Fragmento del documento:
•••••
Pelota

Redacción

Por Redacción

EL DISPARADOR

Pensá en un objeto del pasado que ya no tengas y lo extrañes. Algo que te gustaría recuperar. Si no surge nada, no te tortures repitiendo “me tengo que acordar, me tengo que acordar, me tengo que… ¡Una solaaa! ¡¿Cómo no me voy a acordar de una cosa?!”.

Eramos seis o siete los que recibimos la consigna. De inmediato no se me ocurrió nada. Pero a los demás sí. Un camioncito con el que jugaba de niño; una muñeca con la que hasta se bañaba; un sombrero que usaba para viajar… Sin darme cuenta, al escucharlos había dejado de exigirle a mi mente que ¡por-favor-te-lo-pido!¡de-algo-me-tengo-que-acordar!

Viajé a las historias de ellos. Sobre todo a la de una madre al borde de las lágrimas por un cuaderno que había perdido su hijo. ¿Llorar por un cuaderno?, la juzgué. Por suerte no lo dije en voz alta, y enseguida noté que me estaba cuestionando a mi mismo. Sentía que algo me afectaba. Y escuché un sonido. Tac, tac, tac.

Rebotando en el suelo de mis recuerdos, apareció como un resorte una pelota celeste y blanca. Tenía un poco de barro, el cuero ajado, y los gajos más largos que anchos. Imágenes. Un asfalto gris, caliente por el sol. Dos árboles altísimos entre los que había que hacer goles y, detrás, las vías del tren. Gritos, y unos pibes jugando.

¡¿Cómo no me iba a acordar de la pelota que tanto cuidábamos con mis hermanos?! Después de jugar toda la tarde intentábamos limpiarla con un trapo. Corríamos a la cocina para pedirle a mamá un pedazo de la grasa que desechaba de los churrascos y la usábamos para engrasar las costuras de la pelota. Queríamos que no se reseque, que fuera eterna. Igual, cada tanto había que parcharla.

Cientos de tardes jugando. Miles de horas. Millones de años. ¿O fueron menos? Nos interrumpía el paso de algún auto o cuando la pelota se iba a las vías del tren y había que saltar el alambrado para recuperarla. Si quedaba en el fondo, pasando los primeros rieles, la advertencia era que tuviéramos cuidado porque el riel recubierto con madera podía darnos corriente. Aún hoy al cruzar las vías por un paso a nivel miro el riel de madera con cierto temor a quedar electrocutado.
•••••
Completa lo siguiente:
**1)** Reproduce textualmente el pasaje del relato que va desde "Cientos de tardes" hasta "a quedar electrocutado.", ambos incluidos.
**2)** Enumera los rasgos de la pelota que describe el relato en el momento en que aparece en el recuerdo.
**3)** Resume en forma de lista el párrafo del relato que empieza con "¡¿Cómo no me iba a acordar de la pelota".
Responde basándote únicamente en el relato.

(Entradas de datos guardadas)
•••••
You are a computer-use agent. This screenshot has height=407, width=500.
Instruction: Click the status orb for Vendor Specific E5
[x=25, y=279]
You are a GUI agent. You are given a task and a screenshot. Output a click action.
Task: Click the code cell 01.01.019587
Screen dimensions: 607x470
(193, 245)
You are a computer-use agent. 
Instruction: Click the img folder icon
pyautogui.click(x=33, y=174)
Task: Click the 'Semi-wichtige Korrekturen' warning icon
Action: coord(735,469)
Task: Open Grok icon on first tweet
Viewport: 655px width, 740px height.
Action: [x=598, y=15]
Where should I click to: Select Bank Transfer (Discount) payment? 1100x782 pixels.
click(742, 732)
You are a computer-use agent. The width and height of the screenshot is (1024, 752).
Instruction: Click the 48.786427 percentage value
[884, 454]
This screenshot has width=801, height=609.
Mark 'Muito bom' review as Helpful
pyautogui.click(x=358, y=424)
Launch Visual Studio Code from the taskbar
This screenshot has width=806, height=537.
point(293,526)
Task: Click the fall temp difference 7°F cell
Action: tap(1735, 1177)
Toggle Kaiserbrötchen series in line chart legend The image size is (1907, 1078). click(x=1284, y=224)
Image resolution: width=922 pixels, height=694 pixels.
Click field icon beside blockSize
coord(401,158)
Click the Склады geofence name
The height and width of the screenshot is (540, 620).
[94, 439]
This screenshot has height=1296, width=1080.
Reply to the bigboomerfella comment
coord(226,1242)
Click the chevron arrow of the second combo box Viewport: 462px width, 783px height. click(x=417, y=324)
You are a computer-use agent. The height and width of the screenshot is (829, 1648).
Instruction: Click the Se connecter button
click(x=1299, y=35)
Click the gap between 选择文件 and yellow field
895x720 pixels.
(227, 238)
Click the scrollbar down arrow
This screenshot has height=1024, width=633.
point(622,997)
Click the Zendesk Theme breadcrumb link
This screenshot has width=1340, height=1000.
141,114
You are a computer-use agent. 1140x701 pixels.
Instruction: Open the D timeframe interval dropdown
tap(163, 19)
•••••
Lista de respuestas:
**1)**
Cientos de tardes jugando. Miles de horas. Millones de años. ¿O fueron menos? Nos interrumpía el paso de algún auto o cuando la pelota se iba a las vías del tren y había que saltar el alambrado para recuperarla. Si quedaba en el fondo, pasando los primeros rieles, la advertencia era que tuviéramos cuidado porque el riel recubierto con madera podía darnos corriente. Aún hoy al cruzar las vías por un paso a nivel miro el riel de madera con cierto temor a quedar electrocutado.

**2)**
- Era celeste y blanca.
- Tenía un poco de barro.
- El cuero estaba ajado.
- Los gajos eran más largos que anchos.

**3)**
- El narrador y sus hermanos cuidaban mucho la pelota.
- Después de jugar toda la tarde, intentaban limpiarla con un trapo.
- Le pedían a mamá grasa de los churrascos para engrasar las costuras.
- Querían que no se resecara y que fuera eterna.
- Igual, cada tanto había que parcharla.